Blood Journal
Leading the way in experimental and clinical research in hematology

AG dinucleotide insertion in a patient with chronic granulomatous disease lacking cytosolic 67-kD protein

  1. H Nunoi,
  2. M Iwata,
  3. S Tatsuzawa,
  4. Y Onoe,
  5. S Shimizu,
  6. S Kanegasaki, and
  7. I Matsuda
  1. Department of Pediatrics, Kumamoto University Medical School, Japan.

Abstract

The 67-kD cytosolic protein (p67-phox) is an essential component of the superoxide-generating system in phagocytes, and its defect is known to cause chronic granulomatous disease (CGD). We sequenced p67-phox cDNA from one of seven patients found in Japan and his parents. In the patient's cDNA, homozygous AG dinucleotide insertion at position 399 (or 401) was found together with three other homozygous substitutions in a coding region (A-542 to G, T-895 to C and A-983 to G) compared with the sequence reported for HL-60 cells. In cDNA from his parents, the AG insertion was found to be heterozygous. In contrast, the other three substitutions were found homozygously in his father's specimen and the latter two in his mother's specimen.

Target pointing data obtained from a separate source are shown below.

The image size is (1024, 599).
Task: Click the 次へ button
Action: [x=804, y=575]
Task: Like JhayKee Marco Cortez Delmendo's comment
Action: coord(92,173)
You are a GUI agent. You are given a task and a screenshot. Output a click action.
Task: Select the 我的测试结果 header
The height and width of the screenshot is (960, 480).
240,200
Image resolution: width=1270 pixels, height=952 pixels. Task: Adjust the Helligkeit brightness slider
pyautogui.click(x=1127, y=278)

The substitution of A-542 to G was heterozygous in his mother's cDNA. The AG insertion would induce a frame shift and bring about a stop codon at the position of 433. However, the other three differences would give insignificant changes for the protein function, if any, because the substitutions of A-542 to G and A-983 to G result in the conservative amino acid transitions, ie, Lys-180 to Arg and Lys-327 to Arg, and that of T-895 to C no amino acid change. Neutrophils from the patients completely lacked superoxide generating activity whereas those from his parents generated substantial amounts of superoxide anion upon stimulation. Thus, it is concluded that the AG dinucleotide insertion is responsible for the disease in this patient.